Las primeras escopetas de Manuel

Rayón

 

La historia que a continuación les voy a contar sobre las que fueron las primeras escopetas de Manuel, estoy seguro que a muchos les va a resultar difícil de creer, pero les puedo decir que se trata de algo muy real. De todas formas al final del relato les diré algo que posiblemente aclare muchas de sus dudas sobre la veracidad de esta historia o relato.

Cuando Manuel contaba tan solo doce años, su padre no tenía más remedio que dejarle de vez en cuando su escopeta para que saliera a cazar por aquella zona de Sierra morena donde vivían para que matase un poco el gusanillo de la caza que ya tenía metido hasta la mismisima medula.

La escopeta del padre de Manuel era una Muguruza de perrillos del calibre doce, una joya de escopeta para el chaval cada vez que la comparaba con otras de las que por allí tenían sus vecinos y amigos de la sierra. Al final se hizo de tal forma a ella que abatía la caza con gran facilidad, hasta que llegó un momento que Manuel casi se hizo dueño y señor de ella, pues ya había veces que para poder cazar casi tenía que pedírsela su padre a él en vez de él a su padre.

Al final su padre ya un poco enfadado con él, una mañana le dijo que iba a solucionar el problema que ya tenían más que creado con la escopeta, que le iba a hacer una para él solo.

Manuel al decirle aquello su padre se puso loco de contento, pero a los dos o tres días más que eso se puso pesado con él, pues no paraba de meterle prisas para que se pusiera manos a la obra con la que iba a ser su primera escopeta.

El padre de Manuel se puso a buscar por el pueblo y toda aquella zona de sierra hasta que encontró los cañones de una vieja escopeta del doce todo oxidados y llenos de telas de araña y una vieja báscula, no en mejores condiciones que los cañones, de una escopeta a la que le habían reventado los cañones.

Después encargó a uno de los carpinteros del pueblo un trozo de tablón de nogal para hacer la culata y el pasamanos y, una vez reunido todo aquel material, se puso manos a la obra a hacer la que al final sería la primera escopeta del pesado de su hijo Manuel.

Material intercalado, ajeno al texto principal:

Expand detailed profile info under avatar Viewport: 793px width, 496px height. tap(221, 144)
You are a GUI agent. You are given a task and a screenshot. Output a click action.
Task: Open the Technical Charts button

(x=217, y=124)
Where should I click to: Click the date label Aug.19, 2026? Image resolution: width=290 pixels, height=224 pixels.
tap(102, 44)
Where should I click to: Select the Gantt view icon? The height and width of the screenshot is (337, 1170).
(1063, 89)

La tarea no fue nada fácil, pues por hacer tuvo hasta que fabricar los muelles en la fragua de un trozo de pletina de acero y templarlos, las agujas, rellenar los enganches de los cañones para después hacerles otros que engarzaran con los de la báscula, limpiar todo aquel montón de hierros con todo esmero y pavonarlos. Vamos, que aquello fue una obra de chinos, pues se llevó una montonera de horas de fragua, limas, escareadores, azuela, escofinas y demás herramientas para darle forma a todo hasta acabar de fabricar la reluciente escopeta de Manuel.

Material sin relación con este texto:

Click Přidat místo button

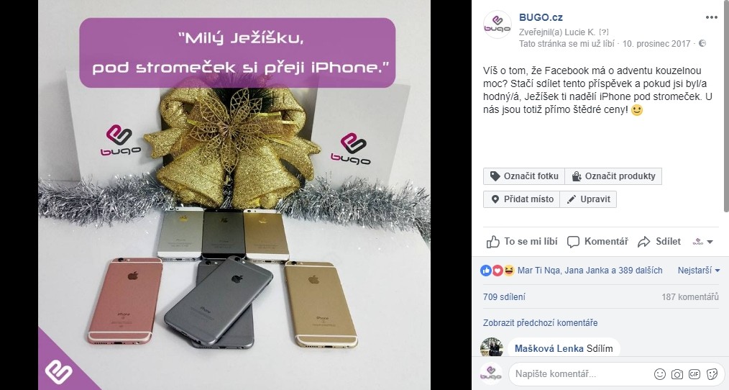point(522,199)
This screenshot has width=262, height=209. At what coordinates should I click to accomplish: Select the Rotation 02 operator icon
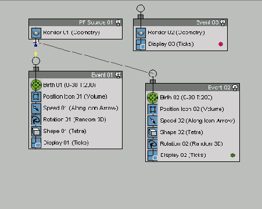point(153,144)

El día que su padre dio por terminada la faena fue todo un acontecimiento, pues Manuel ya estaba a su lado con un buen puñado de cartuchos de munición y otro de bala dispuesto a probar su nueva escopeta junto con varios de sus amigos que habían acudido para celebrar con él el estreno de la nueva escopeta.

Aunque lo que Manuel no olvidara jamás es la que fue su primera pieza abatida con aquella escopeta, un pato azulón a última hora de la tarde cuando pasaban por el lado de su casa desde el pantano a no sé que sitio a dormir, un pato que paseó y enseñó a todo el mundo como muestra del buen funcionamiento de la que era su primera escopeta.

De todas formas Manuel no estaba del todo contento con aquella escopeta, debido a lo grande y pesada que era, ya que sus cañones eran de los llamados alambrados, unos cañones que medían diez o quince centímetros más que los de cualquier otra escopeta de las que él conocía. Tanto era así, que solo se sentía cómodo con ella en las esperas de marranos y en los puestos de perdiz con reclamo, pero cazando perdices o conejos con su podenca "Diana" se cansaban un montón de llevarla en los brazos.

Lo que Manuel tenía muy claro, era que a su padre no se lo iba a decir después del entusiasmo e ilusión que había puesto a la hora de hacerle la escopeta, así que prefería aguantarse antes de decirle lo que realmente sentía sobre ella.

Pero miren por donde, que un día que Manuel volvía de cazar a su casa, su padre que estaba en la puerta viéndolo llegar, le dijo que parecía más una escopeta con cazador que un cazador con escopeta, que se había dado cuenta que era enorme para él, pero que no se preocupase, que eso lo arreglaba rápido haciéndole otra de un tamaño más apropiado al suyo.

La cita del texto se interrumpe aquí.